A pre-war effort to democratise via media almost became the subject of a documentary by Noujaim. In early 2002, she began shooting Western-educated Arabs conducting focus groups on America’s image with Cairo college students. In the wake of the September 11, 2001 attacks on the United States, the U.S. State Department assigned Charlotte Beers, its new Under Secretary of State for Public Diplomacy and Pubilc Affairs, to concoct an ad campaign to brighten America’s brand in the Middle East. The Cairo office of the advertising, marketing and public relations company Promoseven was sub-contracted as a cover to do the politically sensitive research, and let Noujaim record the process.

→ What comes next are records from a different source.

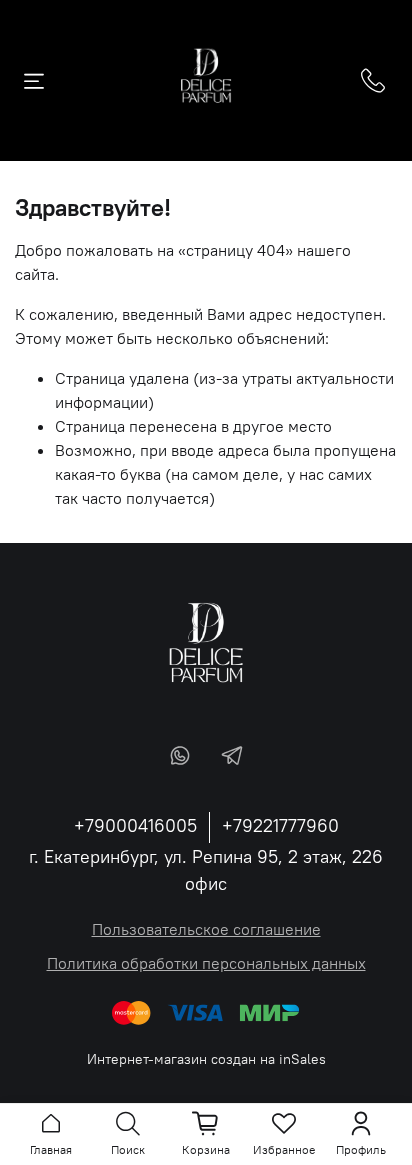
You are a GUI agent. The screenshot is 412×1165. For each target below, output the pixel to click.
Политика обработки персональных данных (206, 963)
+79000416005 (135, 825)
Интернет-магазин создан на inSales (206, 1059)
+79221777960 (280, 825)
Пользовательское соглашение (206, 929)
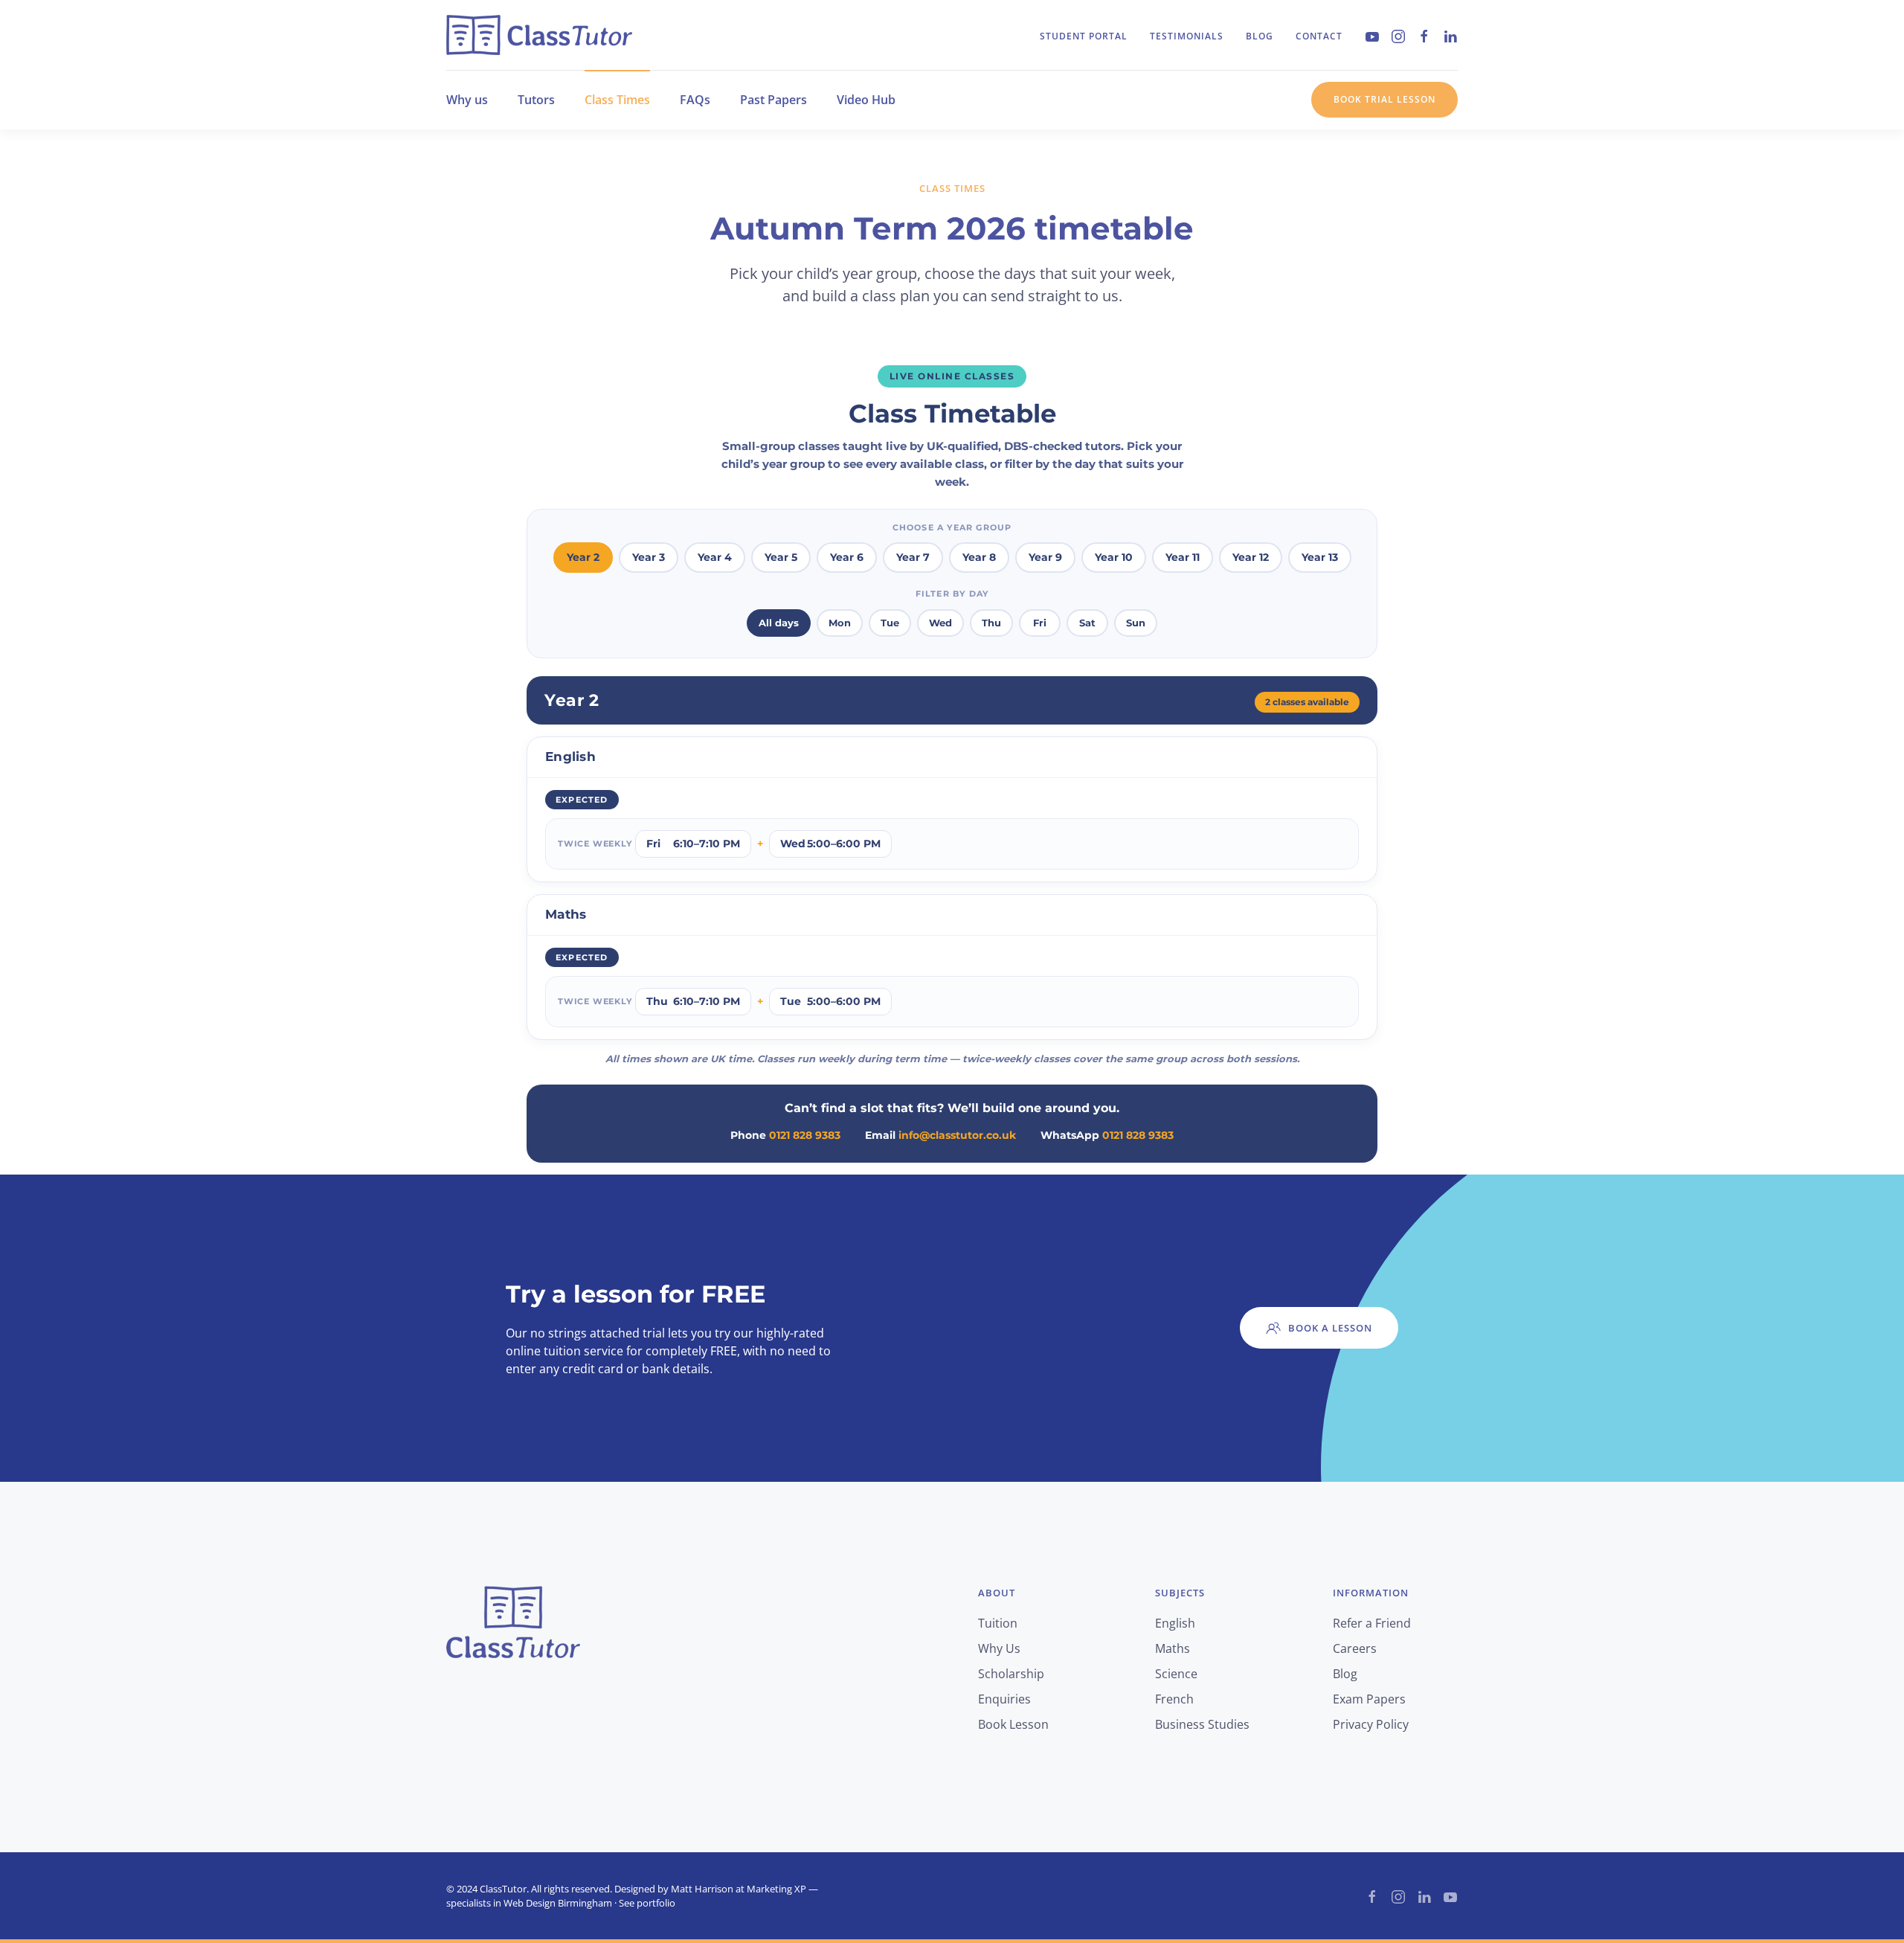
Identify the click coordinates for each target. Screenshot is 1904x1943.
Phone (785, 1135)
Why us (467, 99)
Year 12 (1250, 557)
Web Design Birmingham (558, 1903)
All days (779, 623)
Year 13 (1320, 557)
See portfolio (647, 1903)
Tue (890, 623)
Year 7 (913, 557)
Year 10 (1114, 557)
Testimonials (1186, 36)
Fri (1039, 623)
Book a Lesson (1330, 1328)
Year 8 (979, 557)
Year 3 (648, 557)
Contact (1319, 36)
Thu (991, 623)
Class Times (617, 99)
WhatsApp (1107, 1135)
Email (940, 1135)
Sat (1087, 623)
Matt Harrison (702, 1888)
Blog (1259, 36)
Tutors (536, 99)
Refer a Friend (1372, 1623)
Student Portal (1084, 36)
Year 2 (583, 557)
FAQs (695, 99)
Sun (1135, 623)
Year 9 (1045, 557)
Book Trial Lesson (1384, 99)
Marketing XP (776, 1888)
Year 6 (846, 557)
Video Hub (866, 99)
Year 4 (715, 557)
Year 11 (1182, 557)
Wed (940, 623)
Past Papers (773, 99)
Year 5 (781, 557)
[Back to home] (539, 35)
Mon (840, 623)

Noujaim shot about a hundred hours of video over five months and lent the ad agency her tapes, but never got them back from managing director Maha Abouelenein. She does not buy the agency’s story that Egyptian authorities raided the office and confiscated her cassettes. Political discussions by four or more people are supposedly deemed seditious in Egypt, but Noujaim believes that someone feared an image-backfire from her behind-the-scenes work-in-progress. At first she identified with the young Westernised Arab researchers trying to straddle a perceptual gulf between America and the Middle East. Now she is turned off by her subjects in Cairo and their handlers in Washington: “I didn’t find them very inspiring any more when the president of the company stole my tapes.”


  1. Bush Says U.S. Acting to Stop Erosion of Mideast Peace Conditions, April 4, 2002”, Panoptic World website, accessed September 2004.
  2. D.A. Pennebaker, interviewed in G. Roy Levin, Documentary Explorations: 15 Interviews with Film-Makers, Doubleday, New York, 1971.
  3. All Noujaim quotes from interview with the author.
  4. Patricia R. Zimmermann, States of Emergency: Documentaries, Wars, Democracies, 2000.
  5. Cpl. Paula M. Fitzgerald, “Marines Prepare to Distribute Gear for Unbiased Iraqi Media”, May 16, 2004, accessed September 2004.

About The Author

Bill Stamets is a freelance film reviewer for the Chicago Sun-Times and Chicago Reader. He is also a freelance photographer, and part-time instructor at Columbia College Chicago.